# What earphones can be bought for less than ₹.1000?



## Sarath (Jan 4, 2012)

I just need the names of earphones that you know of or are using currently which can be bought for less than a 1000 bucks. 

*Both earbud and IEMs*

This is for going into a new thread which will have a list of all IEMs available at an entry level. 

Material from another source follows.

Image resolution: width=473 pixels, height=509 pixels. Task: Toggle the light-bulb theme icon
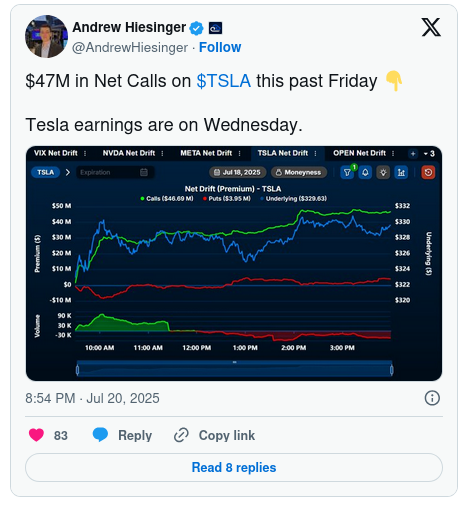click(383, 172)
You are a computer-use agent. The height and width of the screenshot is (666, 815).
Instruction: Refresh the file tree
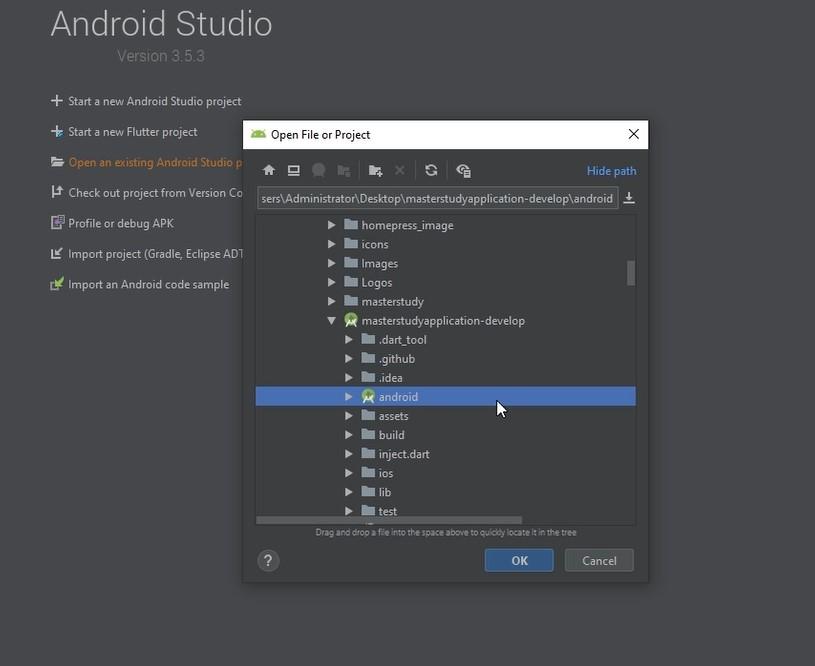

*Just list out all IEMs you know of that can be bought for less than 1k. Only the names. Price if available is even better.*​

I can't do this without your help so pour in your knowledge. 

Thanks.


(I hope I am allowed to post something like this, mods. Due to time constraints I cannot compile the list all by myself)
EDIT: I am now a MOD and have approved my thread


----------



## Zangetsu (Jan 4, 2012)

*Re: What earphones are available for less than 1000 rs?*

I m using Sound Magic PL21 bought @750
also PL30 is good & available under 1k


hey I found same topic thread created by u

*www.thinkdigit.com/forum/audio/150871-budget-earphones-buying-guide-less-than-1k.html

pls don't do that...

Mods: pls close one of the thread


----------



## Tarun (Jan 4, 2012)

*Re: What earphones are available for less than 1000 rs?*

cheapest to the Costliest
JVC Marshmellow  oR creative EP-630 @ Rs.450
skullcandy JIB @ Rs.600  
Sound Magic PL21  @Rs 750


----------



## KDroid (Jan 4, 2012)

*Re: What earphones are available for less than 1000 rs?*

I am currently using Cowon SE2.. available for around Rs. 650! Got it free with my Digit Subscription. 



Zangetsu said:


> I m using Sound Magic PL21 bought @750
> also PL30 is good & available under 1k
> 
> 
> ...



He's collecting data from here to compile a list there. I don't think anything's wrong with it. Once the list has been compiled, this thread can be deleted.


----------



## ofabhishek (Jan 4, 2012)

*Re: What earphones are available for less than 1000 rs?*

Soundmagic PL11 & PL10, Meelectronics M2P also comes under 1k


----------



## Zangetsu (Jan 4, 2012)

*Re: What earphones are available for less than 1000 rs?*



kunal.d said:


> He's collecting data from here to compile a list there. I don't think anything's wrong with it. Once the list has been compiled, this thread can be deleted.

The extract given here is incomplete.